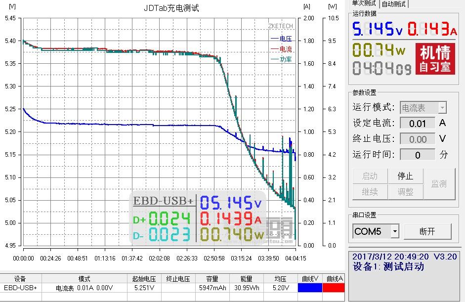Expand the 运行模式 mode dropdown showing 电流表
The image size is (465, 302).
pos(423,107)
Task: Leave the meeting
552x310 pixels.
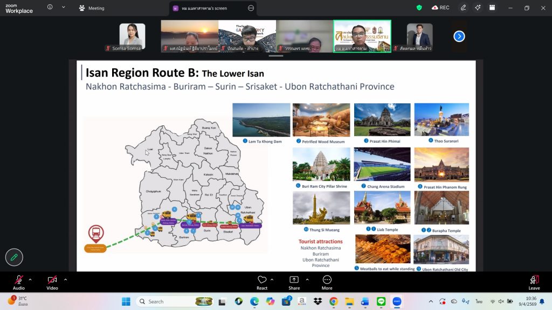Action: point(534,282)
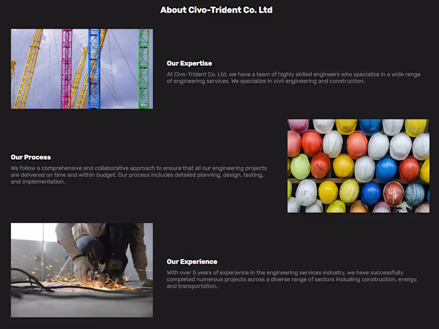Click the grinder sparks worker image

[x=82, y=270]
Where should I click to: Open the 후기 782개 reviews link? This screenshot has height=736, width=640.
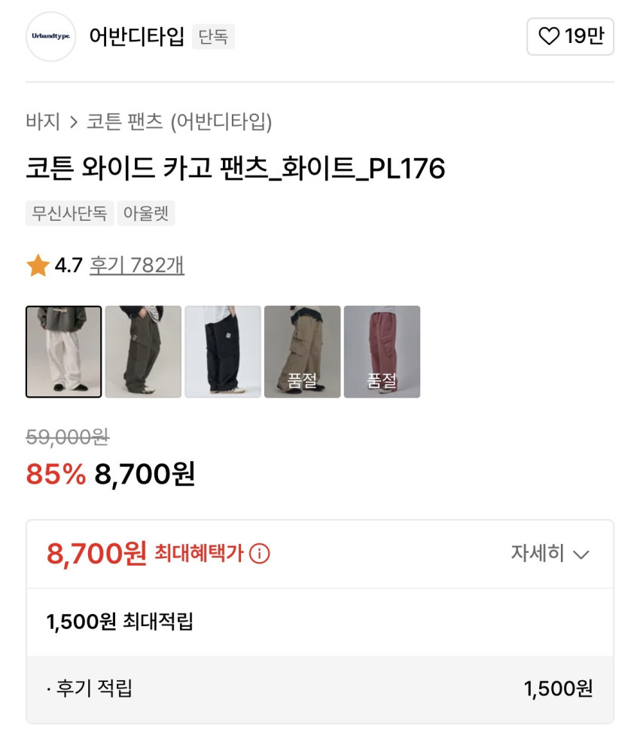pos(137,265)
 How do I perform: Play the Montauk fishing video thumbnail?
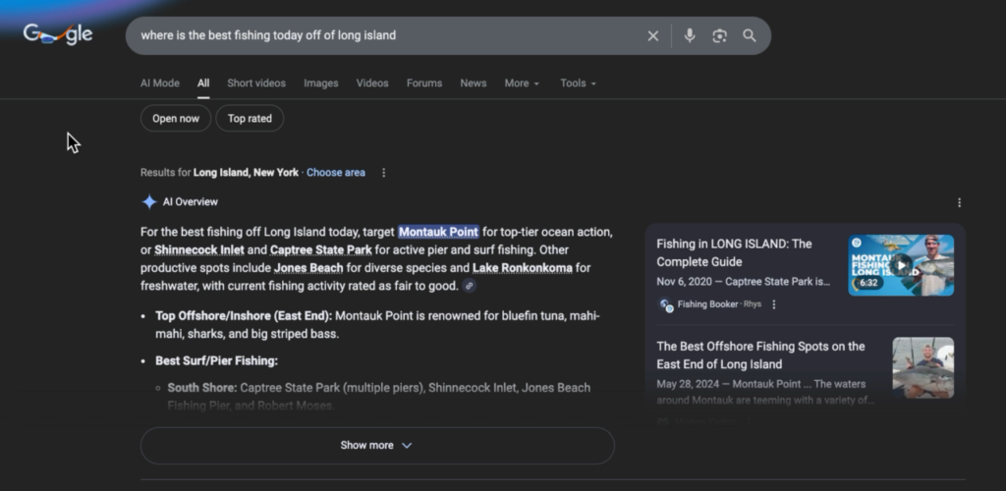[901, 264]
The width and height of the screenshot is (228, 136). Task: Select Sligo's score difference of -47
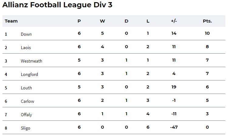[x=174, y=127]
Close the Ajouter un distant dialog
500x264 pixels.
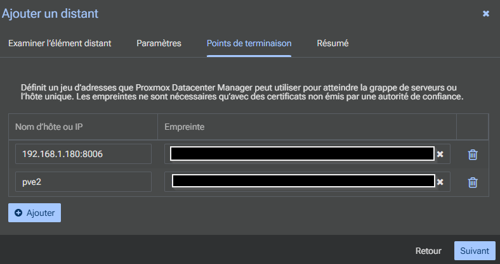(486, 13)
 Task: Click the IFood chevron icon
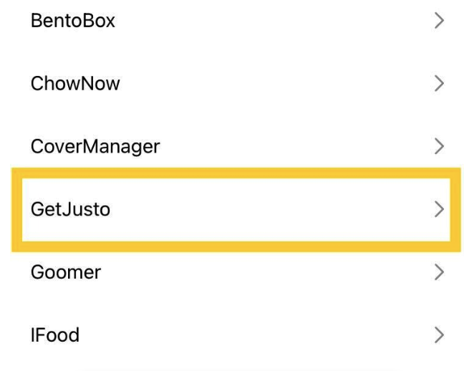click(440, 334)
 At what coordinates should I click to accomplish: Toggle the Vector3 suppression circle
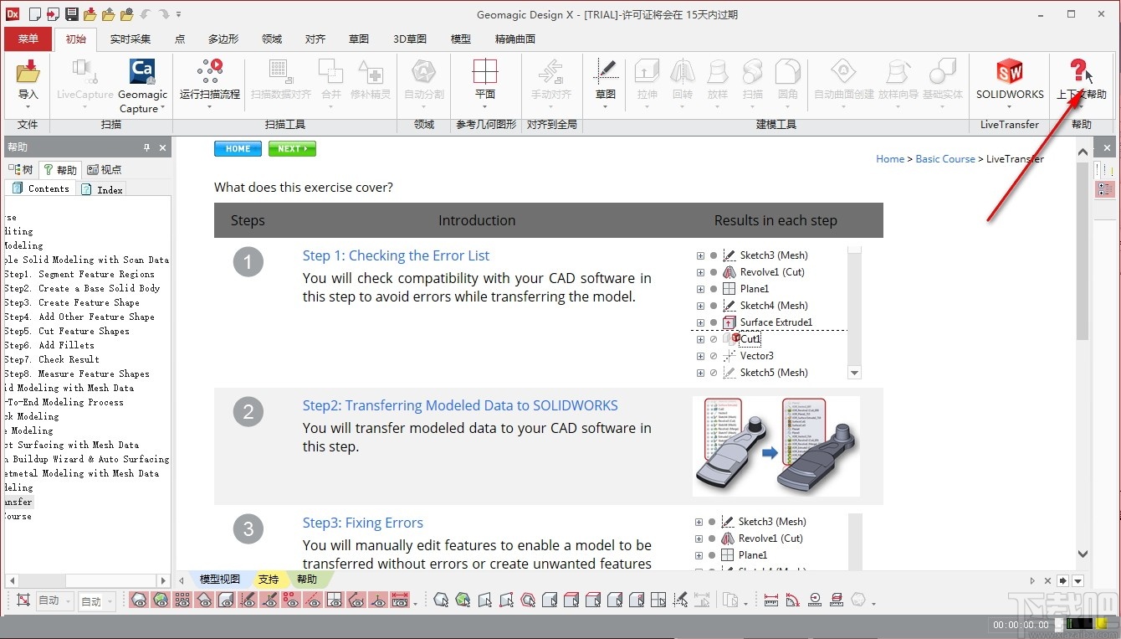[713, 356]
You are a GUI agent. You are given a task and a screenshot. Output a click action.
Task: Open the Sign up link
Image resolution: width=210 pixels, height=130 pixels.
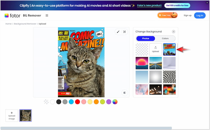pos(187,15)
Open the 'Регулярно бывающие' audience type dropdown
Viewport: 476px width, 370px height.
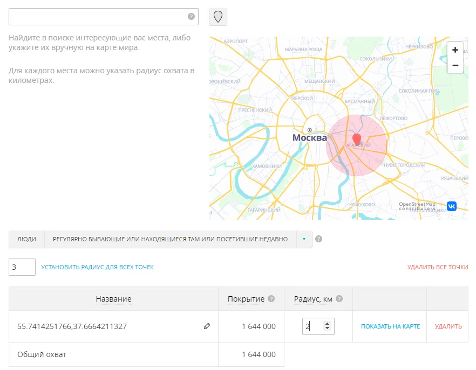pyautogui.click(x=170, y=239)
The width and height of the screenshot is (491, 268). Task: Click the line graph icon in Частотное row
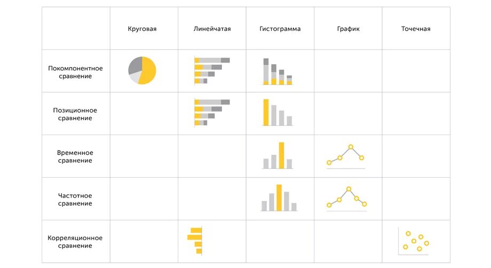pos(346,199)
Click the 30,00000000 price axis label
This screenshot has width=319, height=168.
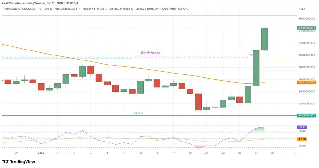pos(307,55)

--

YOUR TASK: Everything from the line that contains "Click the 30,00000000 price axis label" through the final line of the material should be returned exactly, except the pictures.

TASK ANSWER:
Click the 30,00000000 price axis label
This screenshot has width=319, height=168.
pos(307,55)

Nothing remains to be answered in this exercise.